I- A falta de menção, no proprio acto, de ter sido praticado por delegação, conforme e exigido pelo n. 2 do artigo 8 do Decreto-Lei n. 48059, não afecta a validade do acto, tendo aquela menção sido feita na publicação no Diario do Governo, a que o acto estava sujeito.
II- A lei permissiva da delegação tem de ter o valor hierarquico - formal da lei originariamente atributiva da competencia em causa, de harmonia com os principios reguladores da hierarquia das normas juridicas, pelo que não pode o legislador ordinario permitir a delegação de competencia fixada pela Constituição, incluindo a competencia para os actos a que se refere o n. 4 do artigo 109 deste diploma.
III- O artigo 13 do Decreto-Lei n. 42800, de 11 de Janeiro de 1960, não permite a delegação de competencia para a nomeação de funcionarios.
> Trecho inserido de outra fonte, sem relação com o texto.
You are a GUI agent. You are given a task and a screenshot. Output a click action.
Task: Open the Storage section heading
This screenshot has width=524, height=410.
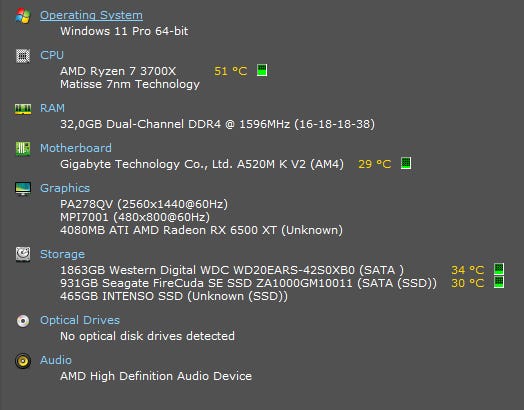(62, 254)

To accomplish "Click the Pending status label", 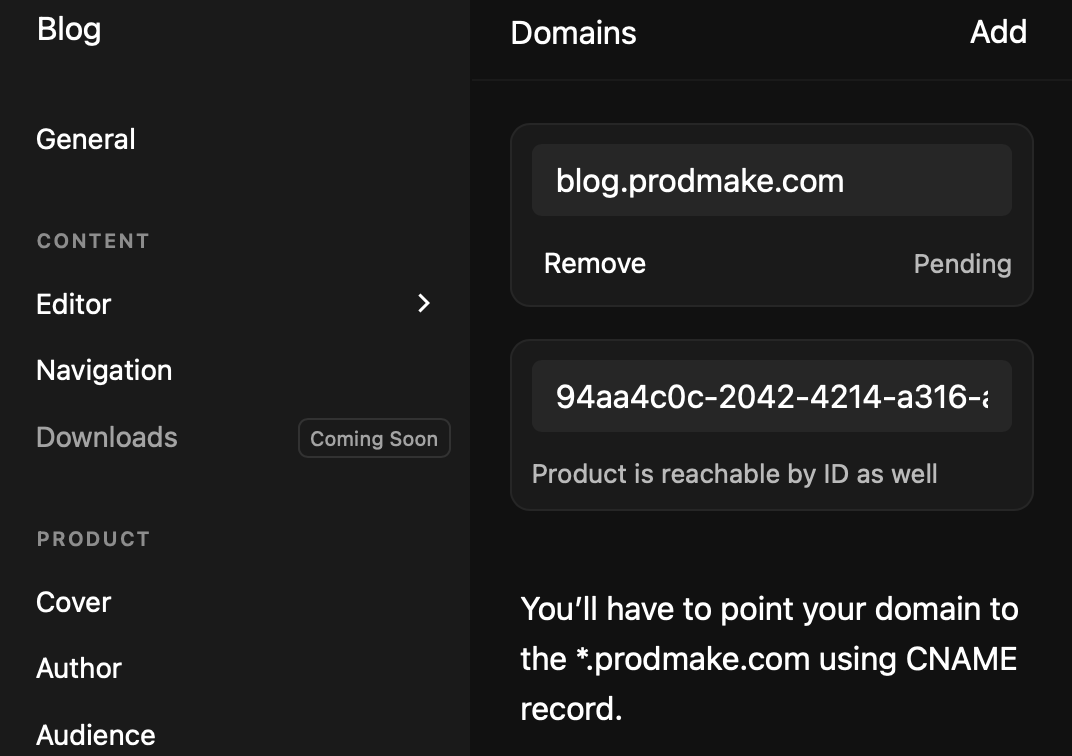I will (x=962, y=264).
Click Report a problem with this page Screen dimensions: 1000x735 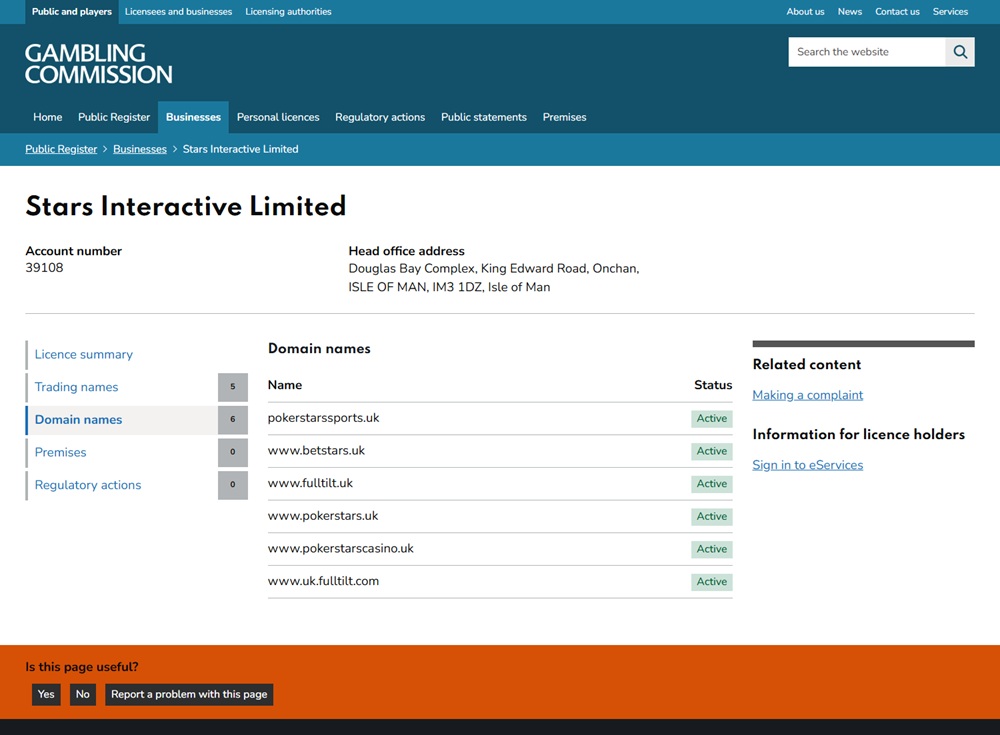(189, 694)
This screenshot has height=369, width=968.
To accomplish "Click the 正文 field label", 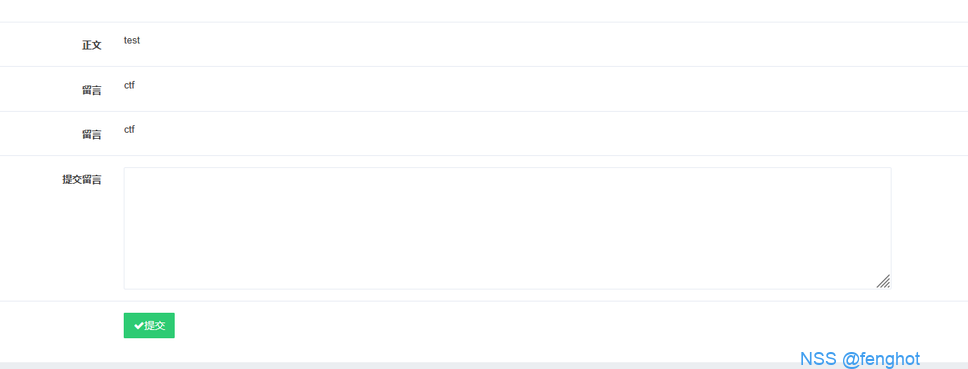I will (92, 45).
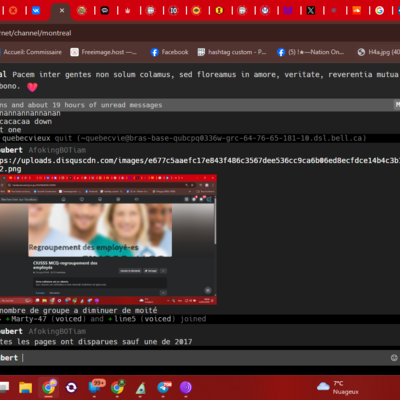Switch to the X (Twitter) browser tab

pyautogui.click(x=311, y=11)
IV- O despacho do Ministro da Educação Nacional, de 18 de Abril de 1972, publicado no Diario do Governo, 2 serie, de 21 do mesmo mes, não abrange a nomeação de professores, para provimento de lugares, postos a concurso, do quadro geral do ensino primario.
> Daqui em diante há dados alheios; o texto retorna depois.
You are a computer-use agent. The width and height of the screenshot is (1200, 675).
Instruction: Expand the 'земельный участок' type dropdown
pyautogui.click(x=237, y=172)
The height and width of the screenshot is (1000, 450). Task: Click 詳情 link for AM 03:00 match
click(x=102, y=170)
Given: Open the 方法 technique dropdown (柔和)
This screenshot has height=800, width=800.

V- O despacho de um director-geral que, pretendendo agir ao abrigo da delegação conferida por aquele despacho ministerial, procede a nomeação de um professor e a revogação da nomeação de um outro deve ser impugnado por via hierarquica, e não atraves de recurso contencioso.
VI- O professor cuja nomeação para um lugar, mediante concurso, foi revogada tem legitimidade para impugnar o acto dessa revogação.
VII- Os actos ilegais anulaveis, sujeitos a recurso gracioso, hierarquico ou tutelar, so podem ser revogados, salvo disposição especial, dentro do prazo fixado para aquele recurso ou ate a interposição dele.